This exhibition has now finished, but you can still view it online. (Well worth a look)
The exhibition will explore how Hokusai exploited a growing interest in Japanese landscape through his ground-breaking series Thirty-six Views of Mount Fuji and how he experimented with newly available Prussian Blue dye to develop a striking new colour palette. The selection will include his iconic design The Great Wave off Kanagawa.
Bristol Museum & Art Gallery has a collection of some 500 ‘floating world pictures’ (ukiyo-e) which celebrate the pleasures of life in Japan. Our collection ranks in the top five regional UK collections.

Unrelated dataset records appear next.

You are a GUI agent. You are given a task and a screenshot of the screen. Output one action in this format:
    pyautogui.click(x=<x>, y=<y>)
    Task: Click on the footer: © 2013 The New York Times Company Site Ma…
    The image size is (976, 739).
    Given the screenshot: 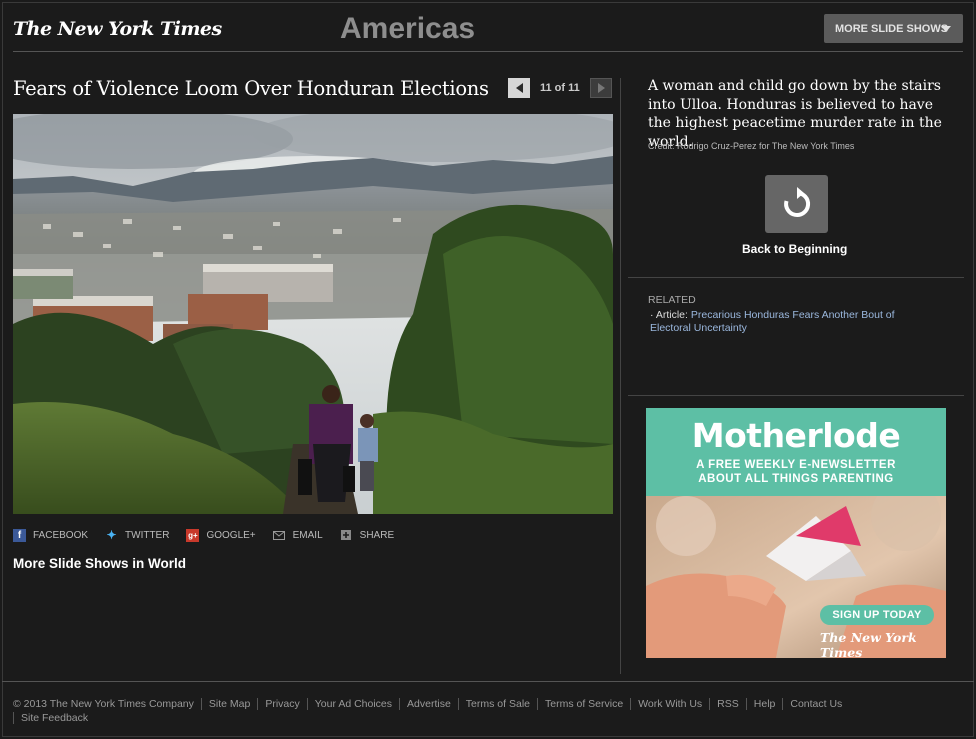 What is the action you would take?
    pyautogui.click(x=463, y=711)
    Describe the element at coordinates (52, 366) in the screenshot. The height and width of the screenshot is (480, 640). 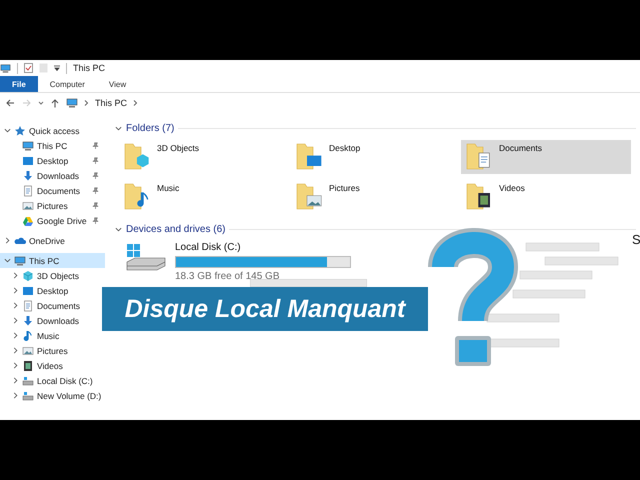
I see `sidebar-item: Videos` at that location.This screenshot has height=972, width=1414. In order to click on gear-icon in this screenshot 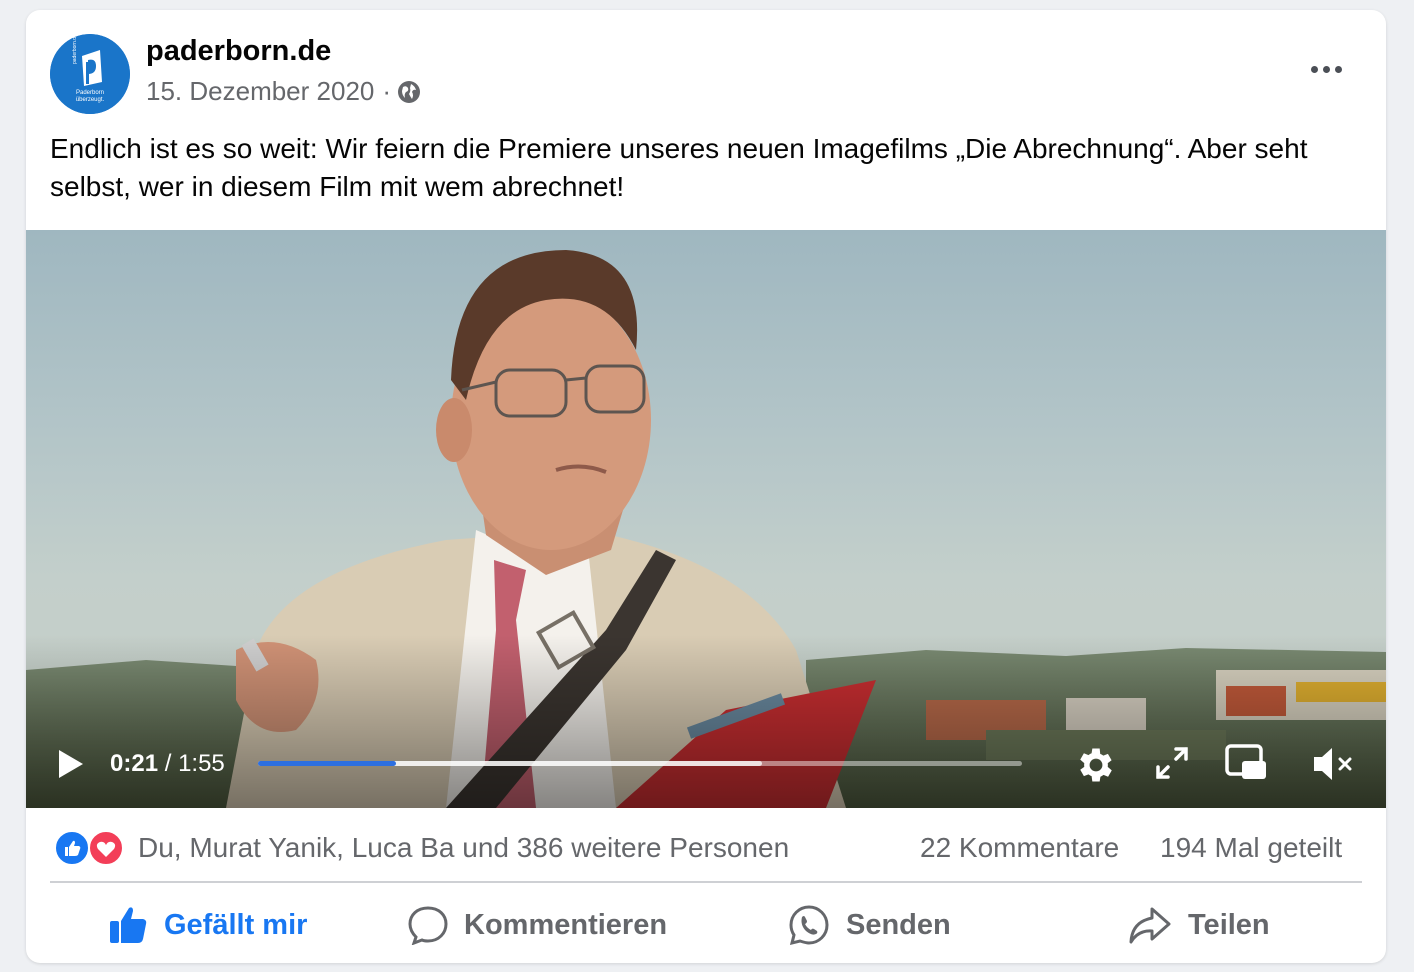, I will do `click(1096, 765)`. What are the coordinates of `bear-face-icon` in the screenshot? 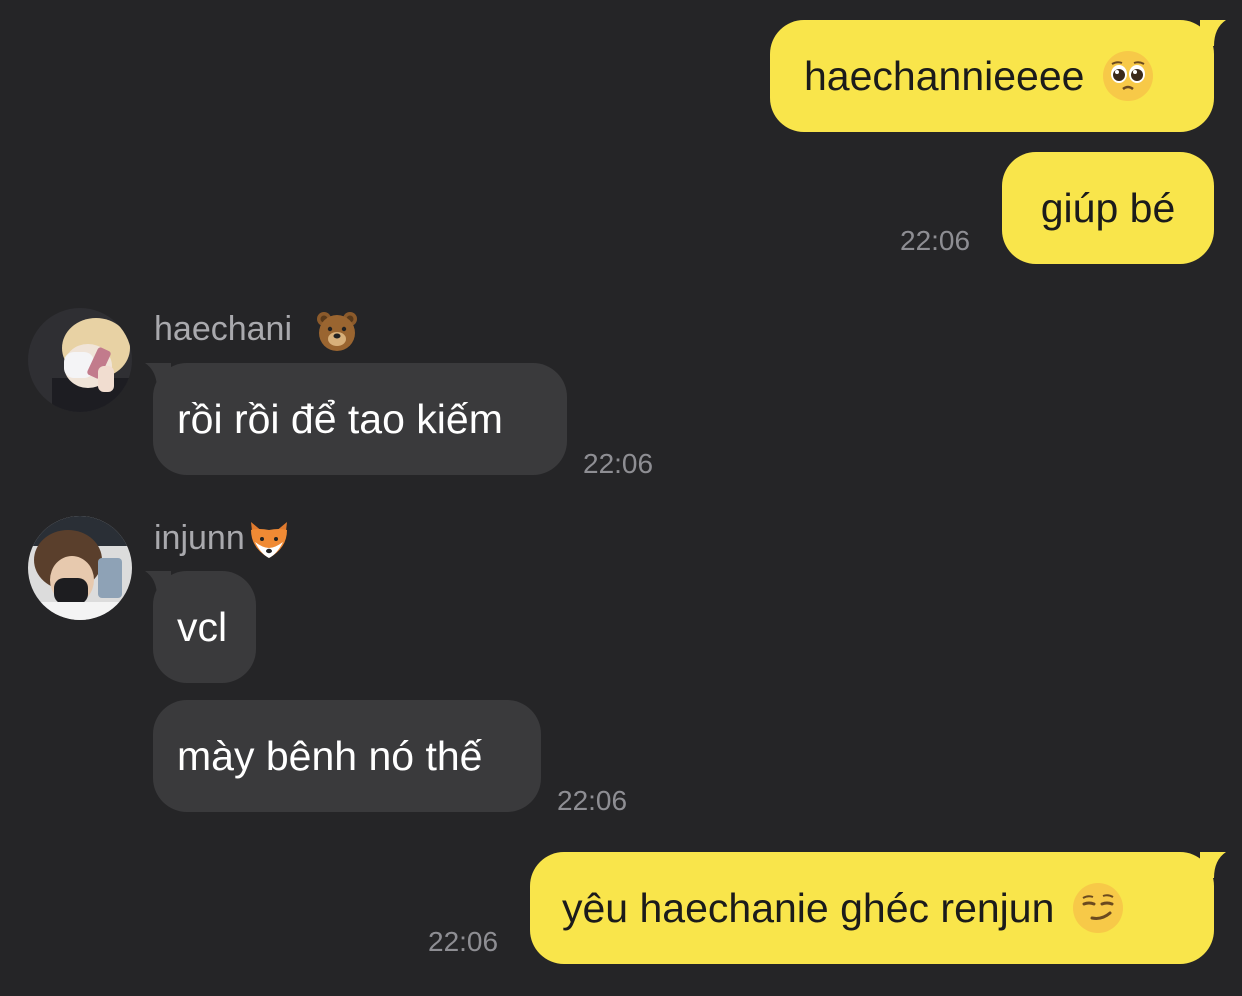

Through a series of three exhibitions, we are showcasing our collection of Japanese woodblock prints over the next year.
The first exhibition, Masters of Japanese prints: Hokusai and Hiroshige landscapes will explore the radical developments in landscape prints made by two of Japan’s best-loved artists.

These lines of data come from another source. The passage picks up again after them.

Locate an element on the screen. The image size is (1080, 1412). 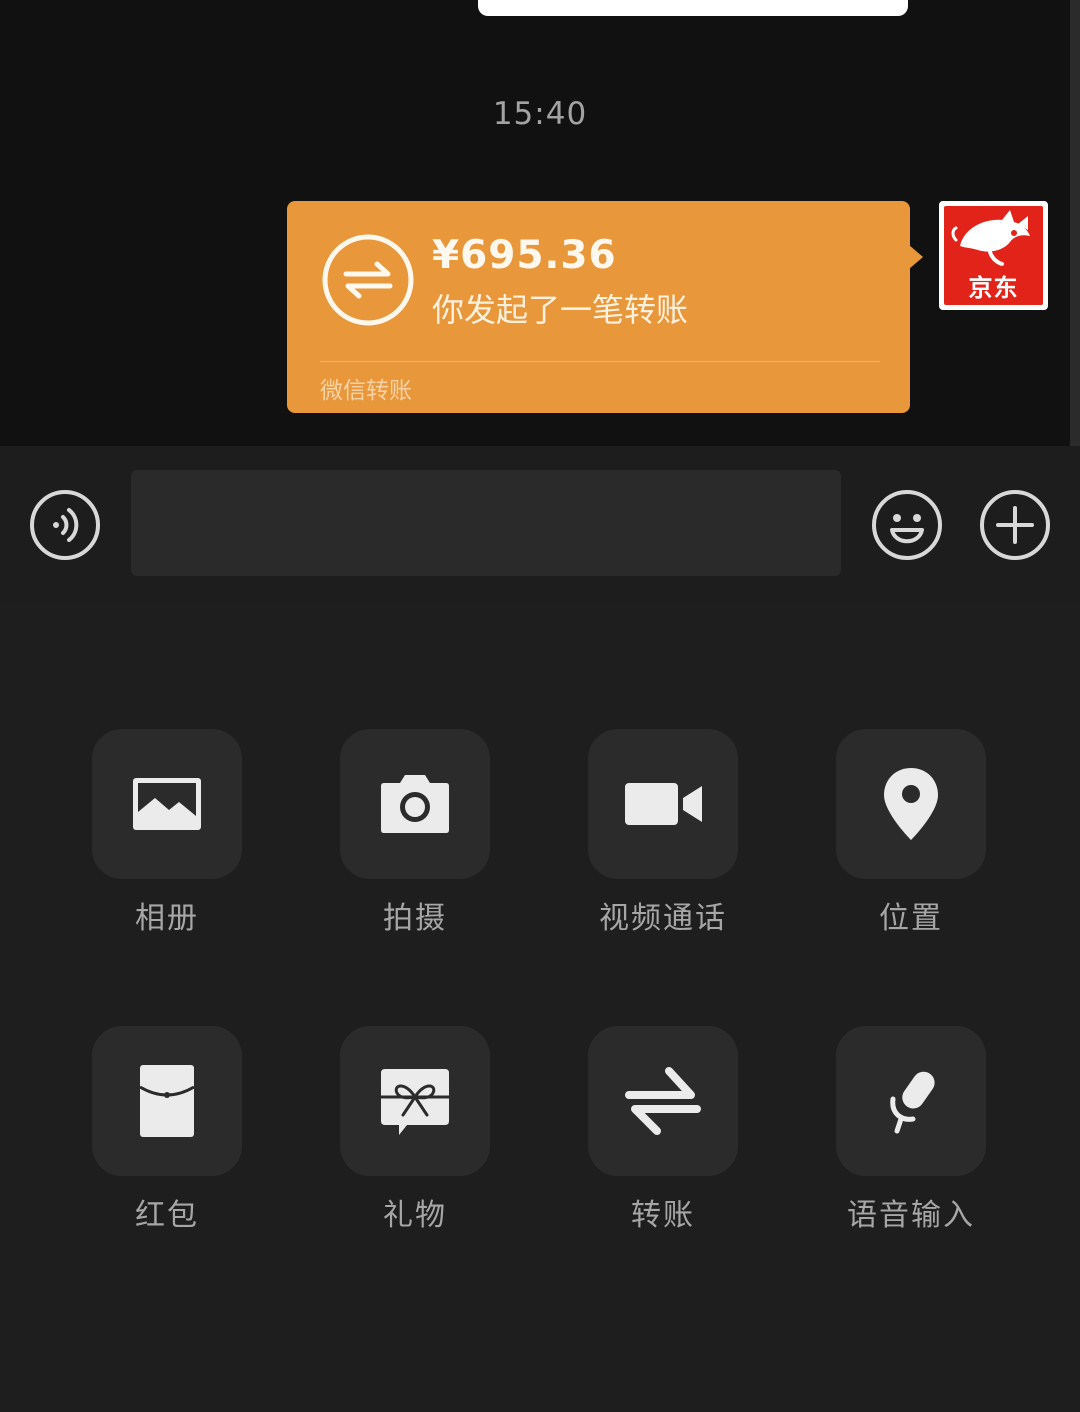
video-call-button: 视频通话 is located at coordinates (663, 834).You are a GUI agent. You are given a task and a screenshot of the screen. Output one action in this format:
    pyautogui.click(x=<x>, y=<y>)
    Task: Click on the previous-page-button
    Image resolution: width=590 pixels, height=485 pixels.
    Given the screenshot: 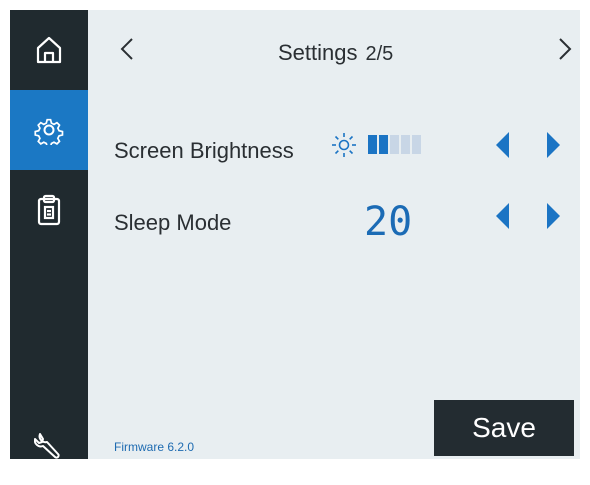 What is the action you would take?
    pyautogui.click(x=127, y=51)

From the 1830s to the 1850s, Katsushika Hokusai (1760-1849) and Utagawa Hiroshige (1797-1858) developed a dynamic new genre of landscape prints that became hugely popular with their customers in Japan and later with western artists and collectors.
Encouraged by Hokusai’s success, Hiroshige developed his own landscape series including The Fifty-three Stations of the Tokaido Road which portrayed views along the route between the cities of Kyoto and Edo (today’s Tokyo). Engaging scenes from this and other series will be included in the display.

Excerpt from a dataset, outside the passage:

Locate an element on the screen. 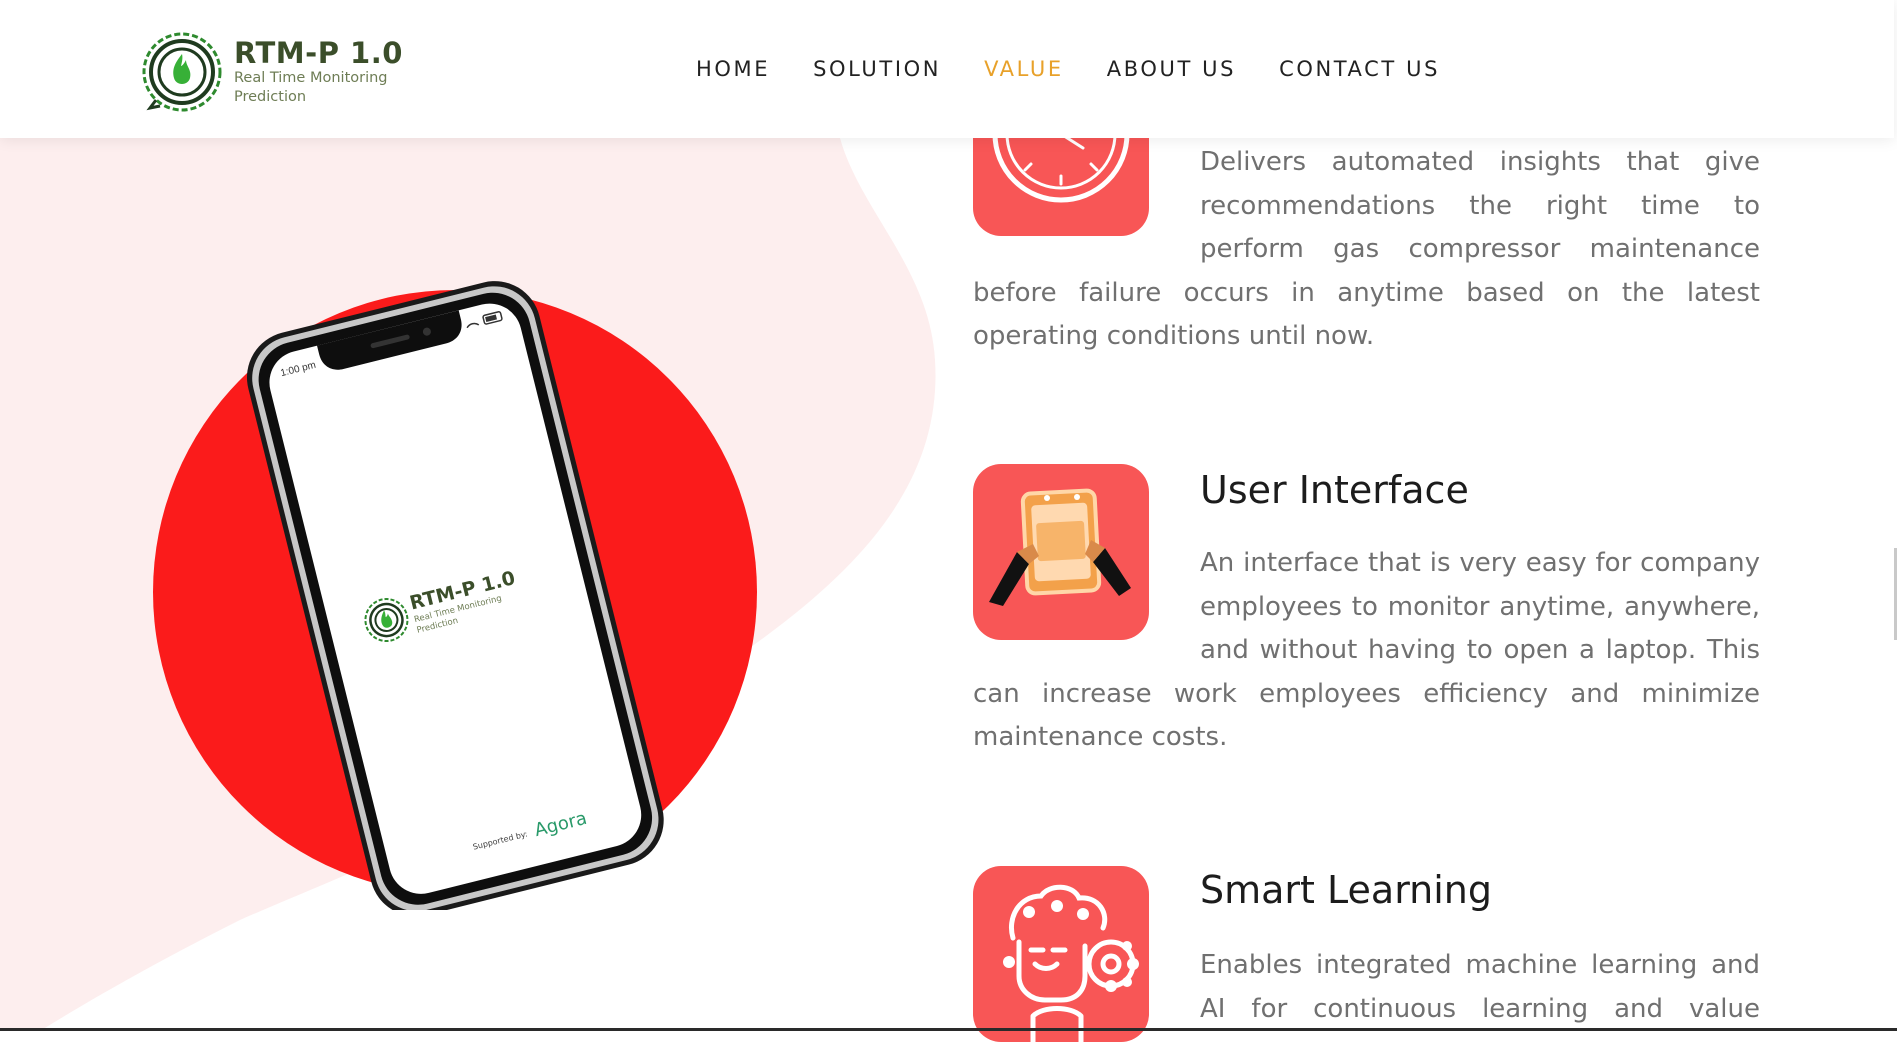 This screenshot has height=1042, width=1897. feature-3-desc-line2: AI for continuous learning and value is located at coordinates (1480, 1009).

The exhibit will highlight the ways in which both artists use innovative perspectives, changes in light and weather as well as human figures to involve viewers in the scenes.
Included in the display will be a set of prints showing the process of colour printing one of Hiroshige’s prints Shono – Sudden Rain from The Fifty-three stations of the Tokaido, newly commissioned from a traditional woodblock print workshop in Tokyo with funding from the Friends of Bristol Art Gallery.